- Hotspots and vignetting: these are common in scanned aerial photography, where the sun's reflection causes a bright spots. Vignetting is where a darkening occurs towards the corners of the image. See here for a good vignetting description.
- Flightlines of imagery flown on different days or different times of the day. Some mosaicking jobs include images that were flown at either different times of the day, or on different days (with different weather conditions). This can be a difficult problem to deal with because the imagery of the adjoining flightlines may be completely different in terms of the sun angle, brightness level, cloud coverage, and so forth.
- Brightness problems. Another issue is when, usually due to on-board sensor settings, one color band's brightness level is either too high or too low. For example, the imagery looks "blue-ish" because the blue band brightness level is skewed. Panchromatic imagery may also be too dark or light and need adjustment. It is also possible for there to be brightness variation within on image.
For aerial photography, one tool that can be used to alleviate the above problems is a process known as dodging. While there may be other problems, such as atmospheric issues associated with satellite imagery, these may require the use of other tools.
So how can dodging help?
Dodging basically attempts to create a uniform spectral intensity within and across images. Dodging, in the traditional photography sense of the word, is about reducing the exposure in a portion of the image in order to make that portion appear lighter. In photogrammetric processing this completely digital process. There are numerous programs available to perform dodging, and they often share techniques.
From ERDAS we offer dodging capabilities in a few different applications, namely Leica MosaicPro and ImageEqualizer. Both of these applications use a dodging algorithm originally developed by LH Systems for use with the DSW scanner line (implemented in a program called Fastdodge).
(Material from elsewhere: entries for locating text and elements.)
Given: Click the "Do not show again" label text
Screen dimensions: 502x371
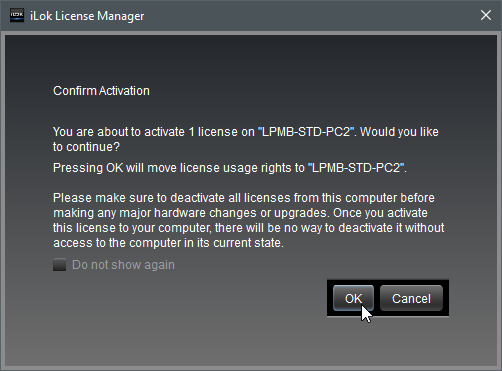Looking at the screenshot, I should coord(123,265).
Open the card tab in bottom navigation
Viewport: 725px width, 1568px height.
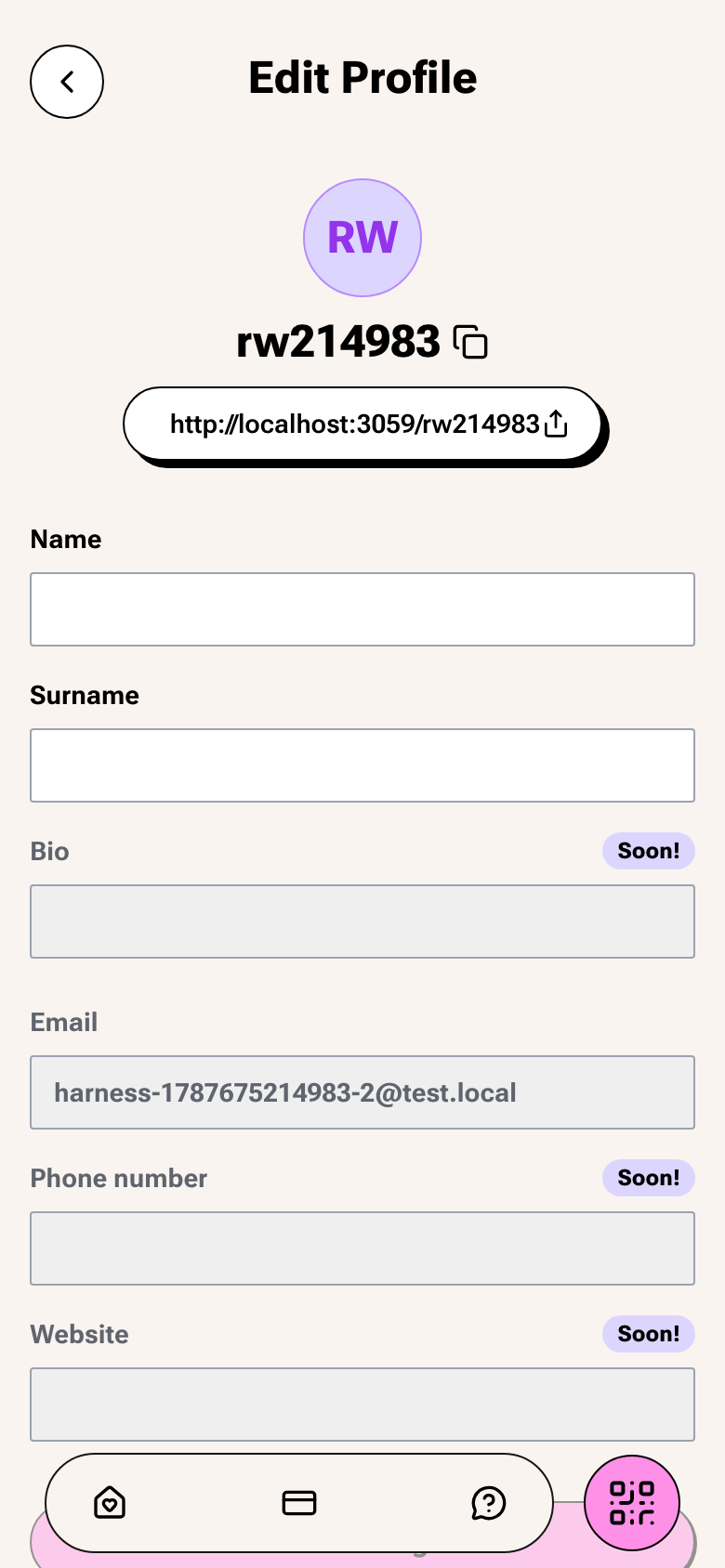pyautogui.click(x=299, y=1502)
In these applications, the processes for statistics generation are similar:
A set of statistics are calculated (e.g. mean, standard deviation), which are based on certain user-defined parameters. These include grid size, skip percentage, and the minification layer (aka pyramid layer) for the process to run on. Of these, both the grid size and minification layer can be quite critical for success.
- Grid size defines the number of grid tiles in x and y for statistics to run on. For example, a grid size of 10 will result in 100 grid tiles (10 in x, 10 in y). Depending on the scene, this can have a big affect. For example, frames with relatively contiguous radiometry can use small grid sizes. "Complex" scenes, such as a frame containing water, urban, and rural/vegatated areas, usually require a higher grid size/density to prevent one radiometrically contiguous area from affecting another area. For example, consider a patch of dark green vegetation surrounded by say, lighter colored grain crops. If the grid size is significantly larger than the dark green patch, the output (depending on the constraints applied) will wash out the dark green because of the statistical influence of the DN values of the lighter colored grains. However, sometimes the problem outlined in this example can be impossible to avoid! This is why dodging is both an science and an art....
- "Skip percentage" is generally referred to as an "edge trimmer" (e.g. the percentage of the image edge that will be ignored during stats generation). It is important not to confuse this with "skip factor", which generally refers to a certain factor of pixels to "skip" when calculating stats. Using a high skip factor can have the same effect as using a lower-resolution pyramid layer.